The handwriting expert’s methodology follows several steps: obtaining sufficient and varied undisputed samples, since a single example of a signature is insufficient; analysing the questioned document, both macroscopically and microscopically, sometimes with infrared and ultraviolet techniques; and the systematic comparison that leads to the opinion.
It is worth knowing its limitations. The main one is the natural variability of handwriting: no one writes exactly the same way every time, which can make writings by the same author appear different. The second is the possibility of deliberate imitation by skilled forgers. The third is the insufficiency of undisputed samples. For all these reasons, handwriting expertise never reaches the certainty of DNA analysis, and a court that convicts solely on the basis of a medium-probability opinion may be violating the standard of proof beyond all reasonable doubt.

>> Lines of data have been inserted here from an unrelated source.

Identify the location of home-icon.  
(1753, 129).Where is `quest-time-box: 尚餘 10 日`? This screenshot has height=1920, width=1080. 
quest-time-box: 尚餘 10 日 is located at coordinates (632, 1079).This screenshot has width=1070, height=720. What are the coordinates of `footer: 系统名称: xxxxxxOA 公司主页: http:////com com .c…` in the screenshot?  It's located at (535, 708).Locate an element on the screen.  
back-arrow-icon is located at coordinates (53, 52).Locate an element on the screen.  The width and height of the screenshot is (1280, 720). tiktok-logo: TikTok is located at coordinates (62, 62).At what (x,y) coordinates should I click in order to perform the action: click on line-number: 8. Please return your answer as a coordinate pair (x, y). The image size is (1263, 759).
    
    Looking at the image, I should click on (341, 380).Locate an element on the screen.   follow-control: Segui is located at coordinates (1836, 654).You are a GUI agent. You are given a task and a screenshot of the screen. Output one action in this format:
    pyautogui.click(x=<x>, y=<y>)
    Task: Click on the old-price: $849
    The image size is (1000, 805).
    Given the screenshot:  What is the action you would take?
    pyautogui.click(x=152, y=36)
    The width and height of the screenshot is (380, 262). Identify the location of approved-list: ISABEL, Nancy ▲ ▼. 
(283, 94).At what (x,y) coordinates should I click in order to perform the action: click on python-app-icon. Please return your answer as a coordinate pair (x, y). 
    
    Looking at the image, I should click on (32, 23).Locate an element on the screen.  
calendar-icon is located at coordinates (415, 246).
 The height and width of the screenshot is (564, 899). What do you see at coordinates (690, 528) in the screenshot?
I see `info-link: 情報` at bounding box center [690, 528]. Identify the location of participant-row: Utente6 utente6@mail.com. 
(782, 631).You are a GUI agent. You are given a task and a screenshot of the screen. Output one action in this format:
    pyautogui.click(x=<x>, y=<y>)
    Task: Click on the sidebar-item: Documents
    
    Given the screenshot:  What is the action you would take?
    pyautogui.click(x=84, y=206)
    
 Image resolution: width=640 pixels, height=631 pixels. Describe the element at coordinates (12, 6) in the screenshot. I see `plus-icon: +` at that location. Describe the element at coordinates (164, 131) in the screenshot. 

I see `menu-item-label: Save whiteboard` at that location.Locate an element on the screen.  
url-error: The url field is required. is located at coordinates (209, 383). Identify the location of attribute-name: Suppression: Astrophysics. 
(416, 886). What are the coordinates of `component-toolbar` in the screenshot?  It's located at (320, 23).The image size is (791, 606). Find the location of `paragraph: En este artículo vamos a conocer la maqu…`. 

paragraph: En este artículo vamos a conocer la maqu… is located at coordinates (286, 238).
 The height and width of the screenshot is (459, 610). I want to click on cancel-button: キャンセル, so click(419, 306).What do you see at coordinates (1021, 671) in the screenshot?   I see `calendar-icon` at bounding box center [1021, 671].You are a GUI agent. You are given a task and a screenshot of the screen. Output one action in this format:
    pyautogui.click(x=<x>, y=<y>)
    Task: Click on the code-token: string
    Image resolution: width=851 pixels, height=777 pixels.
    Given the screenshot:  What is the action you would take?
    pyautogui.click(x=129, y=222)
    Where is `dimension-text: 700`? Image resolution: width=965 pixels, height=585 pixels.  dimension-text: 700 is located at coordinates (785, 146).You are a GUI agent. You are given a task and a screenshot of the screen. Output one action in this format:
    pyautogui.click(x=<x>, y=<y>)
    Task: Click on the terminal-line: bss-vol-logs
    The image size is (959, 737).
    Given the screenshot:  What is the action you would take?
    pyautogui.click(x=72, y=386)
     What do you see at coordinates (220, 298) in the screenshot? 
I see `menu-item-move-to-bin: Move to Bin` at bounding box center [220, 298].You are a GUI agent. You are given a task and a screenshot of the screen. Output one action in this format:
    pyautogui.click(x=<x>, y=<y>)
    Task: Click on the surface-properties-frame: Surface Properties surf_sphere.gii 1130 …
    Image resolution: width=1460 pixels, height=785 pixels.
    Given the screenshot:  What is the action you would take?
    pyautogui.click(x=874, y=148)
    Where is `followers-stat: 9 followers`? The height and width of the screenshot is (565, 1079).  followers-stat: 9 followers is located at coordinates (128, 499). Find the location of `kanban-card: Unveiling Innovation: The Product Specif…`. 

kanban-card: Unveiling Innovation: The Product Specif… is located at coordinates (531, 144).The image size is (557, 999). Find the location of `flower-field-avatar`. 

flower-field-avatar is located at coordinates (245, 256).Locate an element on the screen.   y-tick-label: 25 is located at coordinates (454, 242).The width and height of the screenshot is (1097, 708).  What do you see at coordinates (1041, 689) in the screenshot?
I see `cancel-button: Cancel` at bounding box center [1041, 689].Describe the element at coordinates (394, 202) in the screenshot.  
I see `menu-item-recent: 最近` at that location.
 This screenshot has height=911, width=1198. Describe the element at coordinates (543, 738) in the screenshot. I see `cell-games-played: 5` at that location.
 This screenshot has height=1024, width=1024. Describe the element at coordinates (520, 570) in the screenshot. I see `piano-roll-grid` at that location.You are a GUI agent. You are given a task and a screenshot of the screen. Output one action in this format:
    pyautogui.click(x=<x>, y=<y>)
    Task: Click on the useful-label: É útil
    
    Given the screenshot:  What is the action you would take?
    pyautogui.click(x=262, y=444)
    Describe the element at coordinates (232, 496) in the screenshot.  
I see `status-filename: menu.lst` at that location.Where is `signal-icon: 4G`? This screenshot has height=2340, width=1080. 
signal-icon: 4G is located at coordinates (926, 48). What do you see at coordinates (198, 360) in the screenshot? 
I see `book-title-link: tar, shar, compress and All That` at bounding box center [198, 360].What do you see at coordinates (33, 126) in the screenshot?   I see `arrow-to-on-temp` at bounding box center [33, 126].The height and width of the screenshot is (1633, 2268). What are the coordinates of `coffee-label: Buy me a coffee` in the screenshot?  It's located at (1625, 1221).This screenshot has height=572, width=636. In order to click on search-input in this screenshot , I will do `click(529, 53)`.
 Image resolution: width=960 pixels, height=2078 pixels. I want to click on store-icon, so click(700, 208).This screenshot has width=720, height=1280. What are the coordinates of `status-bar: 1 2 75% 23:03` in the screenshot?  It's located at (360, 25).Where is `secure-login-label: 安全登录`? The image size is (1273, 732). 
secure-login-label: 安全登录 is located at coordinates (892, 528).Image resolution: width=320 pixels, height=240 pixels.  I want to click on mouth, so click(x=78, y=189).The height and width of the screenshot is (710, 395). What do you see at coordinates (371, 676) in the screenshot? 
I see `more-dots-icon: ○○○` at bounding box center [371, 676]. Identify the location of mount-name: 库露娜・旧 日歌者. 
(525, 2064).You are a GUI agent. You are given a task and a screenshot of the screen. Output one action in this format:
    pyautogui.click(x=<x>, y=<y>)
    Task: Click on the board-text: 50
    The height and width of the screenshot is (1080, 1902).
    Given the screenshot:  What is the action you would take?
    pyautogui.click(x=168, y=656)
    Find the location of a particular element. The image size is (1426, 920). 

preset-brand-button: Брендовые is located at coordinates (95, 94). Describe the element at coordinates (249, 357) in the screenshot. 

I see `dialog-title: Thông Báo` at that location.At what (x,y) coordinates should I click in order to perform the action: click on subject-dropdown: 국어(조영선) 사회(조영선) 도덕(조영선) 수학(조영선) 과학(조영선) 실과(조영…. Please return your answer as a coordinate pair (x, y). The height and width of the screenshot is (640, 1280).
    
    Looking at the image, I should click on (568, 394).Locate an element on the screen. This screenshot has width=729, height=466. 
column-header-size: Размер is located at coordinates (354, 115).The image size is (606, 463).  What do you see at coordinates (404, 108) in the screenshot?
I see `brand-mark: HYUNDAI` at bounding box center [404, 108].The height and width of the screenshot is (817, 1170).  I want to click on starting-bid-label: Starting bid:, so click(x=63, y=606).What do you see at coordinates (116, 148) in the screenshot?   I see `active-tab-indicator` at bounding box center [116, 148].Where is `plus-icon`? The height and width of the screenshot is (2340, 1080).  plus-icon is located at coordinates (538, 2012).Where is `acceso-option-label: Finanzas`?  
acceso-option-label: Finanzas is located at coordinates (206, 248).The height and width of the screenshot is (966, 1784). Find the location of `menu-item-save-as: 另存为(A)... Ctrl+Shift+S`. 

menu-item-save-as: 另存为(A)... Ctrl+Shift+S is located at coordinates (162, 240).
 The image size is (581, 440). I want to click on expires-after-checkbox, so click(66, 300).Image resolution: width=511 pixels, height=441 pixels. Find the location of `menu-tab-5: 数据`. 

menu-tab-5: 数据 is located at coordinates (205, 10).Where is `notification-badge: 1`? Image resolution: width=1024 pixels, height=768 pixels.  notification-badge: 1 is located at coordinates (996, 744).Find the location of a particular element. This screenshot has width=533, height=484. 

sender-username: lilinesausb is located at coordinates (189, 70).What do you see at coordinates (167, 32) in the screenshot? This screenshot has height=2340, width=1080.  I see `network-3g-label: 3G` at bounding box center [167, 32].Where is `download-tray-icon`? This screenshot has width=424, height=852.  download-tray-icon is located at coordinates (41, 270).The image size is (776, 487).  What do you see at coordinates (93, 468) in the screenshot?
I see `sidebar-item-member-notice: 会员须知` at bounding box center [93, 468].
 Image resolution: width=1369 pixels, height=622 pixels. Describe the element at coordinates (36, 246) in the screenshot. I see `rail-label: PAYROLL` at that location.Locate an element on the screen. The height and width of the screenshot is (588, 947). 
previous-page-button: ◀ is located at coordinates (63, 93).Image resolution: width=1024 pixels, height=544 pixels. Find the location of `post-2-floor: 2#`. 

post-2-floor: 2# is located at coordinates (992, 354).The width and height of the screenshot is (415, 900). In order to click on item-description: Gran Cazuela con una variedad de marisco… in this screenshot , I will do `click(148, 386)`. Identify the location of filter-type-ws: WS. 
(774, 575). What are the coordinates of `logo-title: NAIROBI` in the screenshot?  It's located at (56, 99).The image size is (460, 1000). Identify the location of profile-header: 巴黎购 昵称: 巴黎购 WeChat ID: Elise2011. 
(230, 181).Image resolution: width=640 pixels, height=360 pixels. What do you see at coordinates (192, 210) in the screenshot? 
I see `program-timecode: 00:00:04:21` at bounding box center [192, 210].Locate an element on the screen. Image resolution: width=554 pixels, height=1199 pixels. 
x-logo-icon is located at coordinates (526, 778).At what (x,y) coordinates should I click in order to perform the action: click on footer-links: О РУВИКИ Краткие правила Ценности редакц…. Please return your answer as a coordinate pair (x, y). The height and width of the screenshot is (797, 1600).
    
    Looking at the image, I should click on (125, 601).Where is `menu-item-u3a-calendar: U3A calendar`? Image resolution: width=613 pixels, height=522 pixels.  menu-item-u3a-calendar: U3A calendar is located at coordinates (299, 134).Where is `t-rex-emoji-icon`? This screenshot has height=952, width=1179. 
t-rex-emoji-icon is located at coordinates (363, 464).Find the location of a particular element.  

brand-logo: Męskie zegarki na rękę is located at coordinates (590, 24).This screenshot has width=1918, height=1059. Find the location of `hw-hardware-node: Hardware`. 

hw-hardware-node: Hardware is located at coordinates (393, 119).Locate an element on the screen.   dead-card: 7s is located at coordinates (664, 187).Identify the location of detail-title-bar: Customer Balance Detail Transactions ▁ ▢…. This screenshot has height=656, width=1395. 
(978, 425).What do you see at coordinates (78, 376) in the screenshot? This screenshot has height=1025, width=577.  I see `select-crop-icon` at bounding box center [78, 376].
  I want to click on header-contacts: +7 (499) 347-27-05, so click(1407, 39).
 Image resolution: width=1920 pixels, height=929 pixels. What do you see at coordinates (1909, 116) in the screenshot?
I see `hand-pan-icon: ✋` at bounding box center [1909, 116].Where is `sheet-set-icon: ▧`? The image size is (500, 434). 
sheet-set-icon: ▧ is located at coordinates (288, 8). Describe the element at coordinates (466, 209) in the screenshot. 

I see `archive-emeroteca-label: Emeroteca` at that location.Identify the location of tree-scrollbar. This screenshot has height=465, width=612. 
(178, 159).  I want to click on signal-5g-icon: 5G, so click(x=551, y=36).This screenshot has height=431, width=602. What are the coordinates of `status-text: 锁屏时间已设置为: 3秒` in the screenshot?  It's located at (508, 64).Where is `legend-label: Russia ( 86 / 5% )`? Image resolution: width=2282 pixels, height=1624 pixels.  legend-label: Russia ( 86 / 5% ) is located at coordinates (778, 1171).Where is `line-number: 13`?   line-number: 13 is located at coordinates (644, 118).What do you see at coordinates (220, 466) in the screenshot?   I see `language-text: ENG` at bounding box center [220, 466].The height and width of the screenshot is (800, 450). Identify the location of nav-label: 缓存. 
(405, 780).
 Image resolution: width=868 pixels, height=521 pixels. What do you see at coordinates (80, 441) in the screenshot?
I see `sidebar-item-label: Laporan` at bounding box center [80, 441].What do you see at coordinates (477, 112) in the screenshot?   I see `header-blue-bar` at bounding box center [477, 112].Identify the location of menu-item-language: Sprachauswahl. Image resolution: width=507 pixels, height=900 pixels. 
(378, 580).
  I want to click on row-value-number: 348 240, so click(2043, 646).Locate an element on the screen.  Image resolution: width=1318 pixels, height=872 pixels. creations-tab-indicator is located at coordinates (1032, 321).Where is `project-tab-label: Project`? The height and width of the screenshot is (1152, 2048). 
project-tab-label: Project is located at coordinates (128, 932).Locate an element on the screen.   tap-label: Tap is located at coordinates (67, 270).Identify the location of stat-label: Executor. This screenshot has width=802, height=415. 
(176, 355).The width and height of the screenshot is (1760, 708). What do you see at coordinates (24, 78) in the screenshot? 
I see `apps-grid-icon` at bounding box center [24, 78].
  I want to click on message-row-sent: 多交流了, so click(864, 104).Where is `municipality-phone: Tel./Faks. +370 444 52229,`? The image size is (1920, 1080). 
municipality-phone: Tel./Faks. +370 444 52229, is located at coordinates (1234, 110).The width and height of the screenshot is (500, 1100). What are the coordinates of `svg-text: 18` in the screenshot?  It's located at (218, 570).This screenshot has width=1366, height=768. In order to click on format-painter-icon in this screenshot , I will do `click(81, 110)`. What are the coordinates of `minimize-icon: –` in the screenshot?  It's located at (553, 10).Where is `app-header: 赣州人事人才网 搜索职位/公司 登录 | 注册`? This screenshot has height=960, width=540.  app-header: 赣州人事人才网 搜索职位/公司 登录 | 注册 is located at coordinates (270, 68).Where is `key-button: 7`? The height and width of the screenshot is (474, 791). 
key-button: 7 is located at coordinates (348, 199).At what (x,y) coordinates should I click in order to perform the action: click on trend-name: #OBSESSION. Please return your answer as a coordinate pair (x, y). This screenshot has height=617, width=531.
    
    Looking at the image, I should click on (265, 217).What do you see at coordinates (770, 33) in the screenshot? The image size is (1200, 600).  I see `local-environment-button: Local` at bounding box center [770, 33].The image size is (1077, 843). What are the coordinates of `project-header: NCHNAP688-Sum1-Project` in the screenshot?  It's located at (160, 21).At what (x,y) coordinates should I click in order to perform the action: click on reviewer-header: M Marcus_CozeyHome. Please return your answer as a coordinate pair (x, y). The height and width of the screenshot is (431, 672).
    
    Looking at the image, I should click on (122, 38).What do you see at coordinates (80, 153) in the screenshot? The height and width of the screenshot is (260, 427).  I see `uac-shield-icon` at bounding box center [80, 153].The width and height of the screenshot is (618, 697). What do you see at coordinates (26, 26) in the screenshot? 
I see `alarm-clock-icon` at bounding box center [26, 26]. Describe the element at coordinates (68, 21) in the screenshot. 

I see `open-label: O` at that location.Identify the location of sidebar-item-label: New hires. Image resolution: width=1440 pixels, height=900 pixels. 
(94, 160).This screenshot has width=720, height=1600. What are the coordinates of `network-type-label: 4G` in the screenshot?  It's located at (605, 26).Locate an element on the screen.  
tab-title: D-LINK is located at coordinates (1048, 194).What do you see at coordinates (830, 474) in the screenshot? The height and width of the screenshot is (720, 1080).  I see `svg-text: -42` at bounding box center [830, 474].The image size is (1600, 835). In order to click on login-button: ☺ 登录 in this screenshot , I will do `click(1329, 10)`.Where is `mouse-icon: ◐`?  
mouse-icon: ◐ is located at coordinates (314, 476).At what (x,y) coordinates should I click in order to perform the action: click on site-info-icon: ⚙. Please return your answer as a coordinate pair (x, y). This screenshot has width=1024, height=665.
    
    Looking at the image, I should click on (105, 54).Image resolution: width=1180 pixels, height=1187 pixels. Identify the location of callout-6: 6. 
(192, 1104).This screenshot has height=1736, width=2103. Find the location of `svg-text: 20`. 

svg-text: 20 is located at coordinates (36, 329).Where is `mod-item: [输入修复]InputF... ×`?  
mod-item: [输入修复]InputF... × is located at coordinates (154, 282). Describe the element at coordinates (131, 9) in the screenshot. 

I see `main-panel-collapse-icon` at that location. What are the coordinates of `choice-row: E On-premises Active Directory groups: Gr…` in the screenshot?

Faced with an adverse handwriting report, the defence may propose its own handwriting expert to produce a counter-report; challenge the methodology of the prosecution’s expert in cross-examination, examining whether they had sufficient samples; and point out the inherent limitations of this evidence to generate reasonable doubt, especially when the opinion is of medium probability.
Despite digitalisation, handwriting evidence remains fully relevant: many documents are still signed by hand. Moreover, a new modality has emerged, the analysis of biometric signatures on tablets, which examines dynamic parameters such as the speed and pressure of the stroke. When the experts of both parties reach opposing conclusions and both are well-founded, that contradiction can generate the reasonable doubt which, by in dubio pro reo, leads to acquittal.